Guidelines on relative survival without ECMO:
IABP score postcardiotomy(Hausmann H Circ 2002)
Samuels score postcardiotomy (Samuels LE J Cardiac Surg 1999)
Options for temporary circulatory support Surgical temporary VAD: Abiomed, Levitronix Percutaneous VAD:TandemHeart, Impella
ECMO: Advantages: Biventricular support, bedside immediate application, oxygenation, Biventricular failure, Refractory malignant arrythmias, Heart failure with severe pulmonary failure
A. ECMO is a bridge to...
Recovery: Acute MI after revascularization, Myocarditis, Postcardiotomy Transplant: Unrevascularizable acute MI, Chronic heart failure Implantable circulatory support: VAD, TAH
B. Contraindications to ECMO
- Absolute: Unrecoverable heart and not a candidate for transplant or VAD, Advanced age, Chronic organ dysfunction (emphysema, cirrhosis, renal failure), Compliance (financial, cognitive, psychiatric, or social limitations), Prolonged CPR without adequate tissue perfusion.
- Relative: Contraindication for anticoagulation, Advanced age, Obesity.
GUIDELINES FOR RESPIRATORY FAILURE
- In hypoxic respiratory failure due to any cause (primary or secondary) ECLS should be considered when the risk of mortality is 50% or greater, and is indicated when the risk of mortality is 80% or greater.
- 50% mortality risk is associated with a PaO2/FiO2 < 150 on FiO2 > 90% and/or Murray score 2-3.
- 80% mortality risk is associated with a PaO2/FiO2 < 100 on FiO2> 90% and/or Murray score 3-4 despite optimal care for 6 hours or more.
- CO2 retention on mechanical ventilation despite high Pplat (>30 cm H2O)
- Severe air leak syndromes
- Need for intubation in a patient on lung transplant list
- Immediate cardiac or respiratory collapse (PE, blocked airway, unresponsive to optimal care)
There are no absolute contraindications to ECLS, as each patient is considered individually with respect to risks and benefits.
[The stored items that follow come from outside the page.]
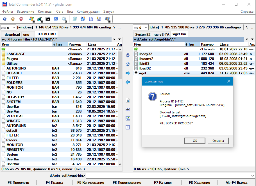
Task: Launch PowerShell from the toolbar icon
Action: (56, 19)
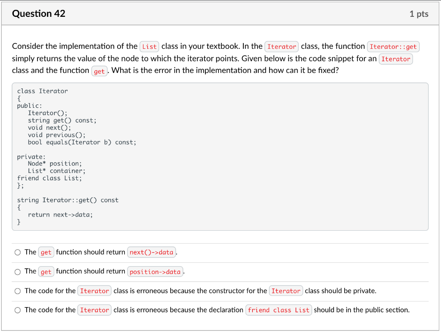Click the second "Iterator" pill in the question

click(x=396, y=59)
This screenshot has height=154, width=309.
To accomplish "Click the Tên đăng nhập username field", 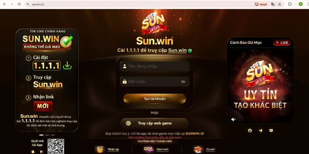I will [155, 66].
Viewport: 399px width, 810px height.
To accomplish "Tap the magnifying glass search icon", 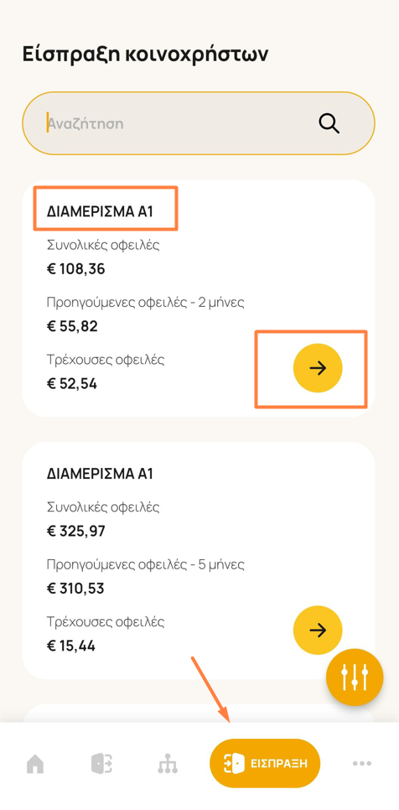I will (329, 124).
There are conditions, however, that are associated with a poor outcome despite ECLS, and can be considered relative contraindications.
- Mechanical ventilation at high settings (FiO2 > .9, P-plat > 30) for7 days or more
- Major pharmacologic immunosuppression (absolute neutrophil count <400/mm3)
- CNS hemorrhage that is recent or expanding
- Non recoverable co morbidity such as major CNS damage or terminal malignancy
- Age: no specific age contraindication but consider increasing risk with increasing age
All guidelines are in reference to ELSO (Extrcorporeal life support organization) and international guidelines including American and European society of ECMO.